- Passage shown:
·····

A hatchet (from the Old French hachete, a diminutive form of hache, 'axe' of Germanic origin) is a single-handed striking tool with a sharp blade on one side used to cut and split wood, and a hammerhead on the other side. Hatchets may also be used for hewing when making flattened surfaces on logs; when the hatchet head is optimized for this purpose it is called a hewing hatchet.

The earliest known use of the noun hatchet is in the Middle English period (1150—1500) Although 'hand axe' and 'hatchet' are often used interchangeably in contemporary usage, 19th and 20th century American manufacturers and retailers (Collins, Kelly, Vaughan, Warren, Mann; Simmons, Shapleigh, Sears, et al.) unanimously distinguished hatchets from hand axes in their product catalogs, listing them in separate groupings.

A hand axe (also known by terms including "camp axe", "belt axe", "hunters axe" and others) is a short-handled woods tool. A hatchet is a short-handled construction trades tool with multipurpose head purposely designed for a given application. For this reason, hatchet handles are generally straight so that users can rotate them in their hand to switch from one head feature to the other.

The most common hatchet head patterns are the carpenter's hatchet, roofing/shingling hatchet and lathing/drywall hatchet.

·····

(Dataset entries)
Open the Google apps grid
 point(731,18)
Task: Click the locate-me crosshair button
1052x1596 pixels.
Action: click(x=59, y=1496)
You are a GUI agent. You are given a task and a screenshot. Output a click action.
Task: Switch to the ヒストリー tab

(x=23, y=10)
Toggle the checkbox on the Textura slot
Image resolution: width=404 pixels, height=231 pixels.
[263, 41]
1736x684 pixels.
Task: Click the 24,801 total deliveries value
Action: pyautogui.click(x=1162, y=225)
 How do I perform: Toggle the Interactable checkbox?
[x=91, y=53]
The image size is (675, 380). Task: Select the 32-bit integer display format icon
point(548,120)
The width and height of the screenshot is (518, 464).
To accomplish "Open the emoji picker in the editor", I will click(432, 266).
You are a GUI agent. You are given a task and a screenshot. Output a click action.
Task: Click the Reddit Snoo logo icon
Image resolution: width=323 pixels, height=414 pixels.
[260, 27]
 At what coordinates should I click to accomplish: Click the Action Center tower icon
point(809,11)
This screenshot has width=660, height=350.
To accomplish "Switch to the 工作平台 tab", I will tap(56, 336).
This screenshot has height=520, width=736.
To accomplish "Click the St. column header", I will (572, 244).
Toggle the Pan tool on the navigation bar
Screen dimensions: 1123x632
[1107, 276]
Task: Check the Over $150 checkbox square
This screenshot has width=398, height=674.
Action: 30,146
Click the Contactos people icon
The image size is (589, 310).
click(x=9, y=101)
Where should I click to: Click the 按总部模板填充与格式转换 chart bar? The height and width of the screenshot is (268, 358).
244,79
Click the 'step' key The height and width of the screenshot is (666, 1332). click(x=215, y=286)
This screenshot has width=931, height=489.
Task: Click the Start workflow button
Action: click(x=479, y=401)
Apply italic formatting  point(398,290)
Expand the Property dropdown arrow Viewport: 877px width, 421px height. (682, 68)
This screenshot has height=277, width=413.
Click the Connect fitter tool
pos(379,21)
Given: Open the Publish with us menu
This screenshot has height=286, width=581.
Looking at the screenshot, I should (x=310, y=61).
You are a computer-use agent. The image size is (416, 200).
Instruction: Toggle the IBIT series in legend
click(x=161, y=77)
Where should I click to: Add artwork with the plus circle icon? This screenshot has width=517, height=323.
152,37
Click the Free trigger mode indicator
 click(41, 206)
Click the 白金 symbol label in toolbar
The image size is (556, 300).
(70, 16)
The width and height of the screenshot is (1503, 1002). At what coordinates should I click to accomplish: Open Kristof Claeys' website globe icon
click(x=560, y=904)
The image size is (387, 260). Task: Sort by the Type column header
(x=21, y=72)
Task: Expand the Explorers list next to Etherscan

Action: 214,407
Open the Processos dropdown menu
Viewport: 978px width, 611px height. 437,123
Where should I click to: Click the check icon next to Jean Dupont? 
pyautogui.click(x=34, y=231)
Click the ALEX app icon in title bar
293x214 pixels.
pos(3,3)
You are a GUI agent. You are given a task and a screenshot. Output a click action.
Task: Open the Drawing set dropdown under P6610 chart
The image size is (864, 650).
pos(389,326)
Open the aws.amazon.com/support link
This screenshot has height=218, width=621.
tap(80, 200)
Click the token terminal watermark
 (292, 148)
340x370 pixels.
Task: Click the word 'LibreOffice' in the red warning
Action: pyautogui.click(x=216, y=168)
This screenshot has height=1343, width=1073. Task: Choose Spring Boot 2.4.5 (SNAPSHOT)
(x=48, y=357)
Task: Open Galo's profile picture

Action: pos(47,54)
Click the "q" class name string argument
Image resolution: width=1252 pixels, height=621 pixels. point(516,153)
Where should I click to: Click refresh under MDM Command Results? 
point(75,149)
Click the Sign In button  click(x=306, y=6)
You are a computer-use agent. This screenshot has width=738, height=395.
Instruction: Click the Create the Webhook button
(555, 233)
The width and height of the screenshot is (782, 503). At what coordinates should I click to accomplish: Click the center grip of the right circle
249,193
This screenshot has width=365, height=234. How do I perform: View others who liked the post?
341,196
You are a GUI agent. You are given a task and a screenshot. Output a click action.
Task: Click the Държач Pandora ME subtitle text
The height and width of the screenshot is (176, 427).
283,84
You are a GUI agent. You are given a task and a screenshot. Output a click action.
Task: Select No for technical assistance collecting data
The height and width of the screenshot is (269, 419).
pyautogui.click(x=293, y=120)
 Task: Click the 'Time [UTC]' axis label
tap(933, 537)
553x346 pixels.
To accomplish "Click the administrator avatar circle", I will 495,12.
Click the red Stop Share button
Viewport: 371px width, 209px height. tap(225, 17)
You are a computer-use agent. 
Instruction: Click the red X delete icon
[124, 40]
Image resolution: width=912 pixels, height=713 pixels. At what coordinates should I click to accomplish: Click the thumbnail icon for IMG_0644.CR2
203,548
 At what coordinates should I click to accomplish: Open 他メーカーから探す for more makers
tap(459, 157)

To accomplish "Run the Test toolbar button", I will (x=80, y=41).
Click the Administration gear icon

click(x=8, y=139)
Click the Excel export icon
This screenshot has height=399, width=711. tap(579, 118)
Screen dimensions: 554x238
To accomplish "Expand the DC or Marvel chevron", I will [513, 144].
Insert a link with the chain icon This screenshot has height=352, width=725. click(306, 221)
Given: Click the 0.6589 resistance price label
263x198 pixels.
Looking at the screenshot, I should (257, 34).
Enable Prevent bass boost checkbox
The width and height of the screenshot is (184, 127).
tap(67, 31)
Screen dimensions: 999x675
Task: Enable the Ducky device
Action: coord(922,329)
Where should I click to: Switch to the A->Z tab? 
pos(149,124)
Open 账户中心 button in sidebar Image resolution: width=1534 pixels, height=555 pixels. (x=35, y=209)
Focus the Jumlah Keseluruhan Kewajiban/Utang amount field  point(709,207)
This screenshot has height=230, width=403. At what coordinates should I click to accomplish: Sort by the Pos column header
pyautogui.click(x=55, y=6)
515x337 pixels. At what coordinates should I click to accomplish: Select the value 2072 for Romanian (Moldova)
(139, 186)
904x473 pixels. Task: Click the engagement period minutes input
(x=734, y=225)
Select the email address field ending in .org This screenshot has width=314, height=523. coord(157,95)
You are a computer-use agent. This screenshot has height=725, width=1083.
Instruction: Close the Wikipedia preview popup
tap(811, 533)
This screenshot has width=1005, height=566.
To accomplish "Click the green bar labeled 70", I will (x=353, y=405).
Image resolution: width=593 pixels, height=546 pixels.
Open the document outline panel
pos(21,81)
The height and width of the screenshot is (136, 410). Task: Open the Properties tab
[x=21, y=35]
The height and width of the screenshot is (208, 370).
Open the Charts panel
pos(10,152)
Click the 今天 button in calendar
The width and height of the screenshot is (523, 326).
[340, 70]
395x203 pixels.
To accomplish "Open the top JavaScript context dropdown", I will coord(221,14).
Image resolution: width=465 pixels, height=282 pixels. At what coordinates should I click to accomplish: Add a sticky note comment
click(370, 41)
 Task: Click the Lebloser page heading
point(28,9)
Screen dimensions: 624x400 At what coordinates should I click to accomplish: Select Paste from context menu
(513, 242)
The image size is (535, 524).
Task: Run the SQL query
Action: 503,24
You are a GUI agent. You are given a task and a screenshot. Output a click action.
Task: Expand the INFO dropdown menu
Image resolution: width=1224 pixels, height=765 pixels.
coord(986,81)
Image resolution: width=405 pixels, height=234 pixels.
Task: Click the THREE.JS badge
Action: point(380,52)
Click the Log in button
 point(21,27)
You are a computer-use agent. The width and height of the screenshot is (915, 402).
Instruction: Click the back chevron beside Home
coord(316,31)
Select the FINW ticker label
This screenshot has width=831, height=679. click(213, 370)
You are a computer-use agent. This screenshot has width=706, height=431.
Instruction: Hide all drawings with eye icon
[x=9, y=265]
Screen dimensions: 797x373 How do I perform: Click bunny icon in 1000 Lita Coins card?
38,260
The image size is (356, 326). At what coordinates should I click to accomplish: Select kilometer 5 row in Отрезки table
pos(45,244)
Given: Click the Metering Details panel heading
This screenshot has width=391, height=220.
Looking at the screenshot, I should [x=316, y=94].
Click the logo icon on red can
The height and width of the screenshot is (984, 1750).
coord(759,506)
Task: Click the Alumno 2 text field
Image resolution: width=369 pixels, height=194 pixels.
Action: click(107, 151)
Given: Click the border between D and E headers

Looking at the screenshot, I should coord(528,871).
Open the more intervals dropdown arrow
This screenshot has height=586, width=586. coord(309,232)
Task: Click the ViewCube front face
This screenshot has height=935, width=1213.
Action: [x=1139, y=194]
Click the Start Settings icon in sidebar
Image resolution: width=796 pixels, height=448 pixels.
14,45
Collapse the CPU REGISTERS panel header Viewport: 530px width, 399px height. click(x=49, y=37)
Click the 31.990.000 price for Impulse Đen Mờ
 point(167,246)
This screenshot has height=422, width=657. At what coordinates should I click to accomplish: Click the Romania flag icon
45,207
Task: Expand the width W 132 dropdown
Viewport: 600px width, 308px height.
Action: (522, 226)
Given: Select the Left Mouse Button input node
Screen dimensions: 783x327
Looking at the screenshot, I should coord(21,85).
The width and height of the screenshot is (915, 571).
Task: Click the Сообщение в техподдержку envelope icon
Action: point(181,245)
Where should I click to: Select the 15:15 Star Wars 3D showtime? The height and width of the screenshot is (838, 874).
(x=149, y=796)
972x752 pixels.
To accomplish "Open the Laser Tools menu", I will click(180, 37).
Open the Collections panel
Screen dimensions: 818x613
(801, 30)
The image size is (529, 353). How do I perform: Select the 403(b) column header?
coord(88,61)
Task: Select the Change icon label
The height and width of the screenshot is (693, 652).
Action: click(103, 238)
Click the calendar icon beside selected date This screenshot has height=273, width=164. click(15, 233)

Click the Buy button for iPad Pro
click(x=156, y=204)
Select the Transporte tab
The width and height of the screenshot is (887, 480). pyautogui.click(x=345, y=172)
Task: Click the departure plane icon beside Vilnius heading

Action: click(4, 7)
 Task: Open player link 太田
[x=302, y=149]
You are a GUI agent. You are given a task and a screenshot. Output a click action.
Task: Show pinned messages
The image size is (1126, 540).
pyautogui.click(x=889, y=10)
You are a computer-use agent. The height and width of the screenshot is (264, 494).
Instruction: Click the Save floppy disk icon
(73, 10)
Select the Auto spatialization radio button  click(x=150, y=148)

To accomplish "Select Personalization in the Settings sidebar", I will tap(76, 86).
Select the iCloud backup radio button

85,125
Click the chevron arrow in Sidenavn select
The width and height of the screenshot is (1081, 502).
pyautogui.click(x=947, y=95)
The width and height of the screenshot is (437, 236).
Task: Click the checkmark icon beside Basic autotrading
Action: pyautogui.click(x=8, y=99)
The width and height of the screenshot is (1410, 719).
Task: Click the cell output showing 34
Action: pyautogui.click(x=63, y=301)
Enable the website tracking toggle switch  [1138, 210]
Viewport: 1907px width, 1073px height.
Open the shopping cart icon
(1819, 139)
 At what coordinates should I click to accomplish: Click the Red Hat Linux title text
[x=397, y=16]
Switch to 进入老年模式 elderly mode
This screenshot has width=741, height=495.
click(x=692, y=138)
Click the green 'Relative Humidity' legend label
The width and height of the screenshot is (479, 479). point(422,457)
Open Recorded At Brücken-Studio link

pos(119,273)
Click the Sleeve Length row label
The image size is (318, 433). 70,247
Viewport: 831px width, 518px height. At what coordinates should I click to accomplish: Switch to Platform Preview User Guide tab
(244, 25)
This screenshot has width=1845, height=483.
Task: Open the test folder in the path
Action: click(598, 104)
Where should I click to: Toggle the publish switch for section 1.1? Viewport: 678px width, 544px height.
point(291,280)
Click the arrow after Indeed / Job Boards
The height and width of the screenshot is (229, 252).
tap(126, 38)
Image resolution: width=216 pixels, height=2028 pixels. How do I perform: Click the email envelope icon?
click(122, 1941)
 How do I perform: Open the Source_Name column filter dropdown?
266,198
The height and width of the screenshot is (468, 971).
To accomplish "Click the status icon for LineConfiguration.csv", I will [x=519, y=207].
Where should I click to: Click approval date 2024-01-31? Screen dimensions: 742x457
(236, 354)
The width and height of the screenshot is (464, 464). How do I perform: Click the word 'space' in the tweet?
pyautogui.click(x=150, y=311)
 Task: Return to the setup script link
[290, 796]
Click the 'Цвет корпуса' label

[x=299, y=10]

·····

- Questions on the material:
1. According to the passage on hatchets, what is a hatchet called when its head is optimized for hewing?
2. Reproduce, word for word, the part of the passage on hatchets that opens with the words containing "A hatchet (from" and closes with "in separate groupings.".
3. List every American manufacturer and retailer that the passage on hatchets names in parentheses.
The dataset entries are not required for any of the work here.

- Replies:
1. A hewing hatchet.

2.
A hatchet (from the Old French hachete, a diminutive form of hache, 'axe' of Germanic origin) is a single-handed striking tool with a sharp blade on one side used to cut and split wood, and a hammerhead on the other side. Hatchets may also be used for hewing when making flattened surfaces on logs; when the hatchet head is optimized for this purpose it is called a hewing hatchet.

The earliest known use of the noun hatchet is in the Middle English period (1150—1500) Although 'hand axe' and 'hatchet' are often used interchangeably in contemporary usage, 19th and 20th century American manufacturers and retailers (Collins, Kelly, Vaughan, Warren, Mann; Simmons, Shapleigh, Sears, et al.) unanimously distinguished hatchets from hand axes in their product catalogs, listing them in separate groupings.

3. Collins, Kelly, Vaughan, Warren, Mann, Simmons, Shapleigh, Sears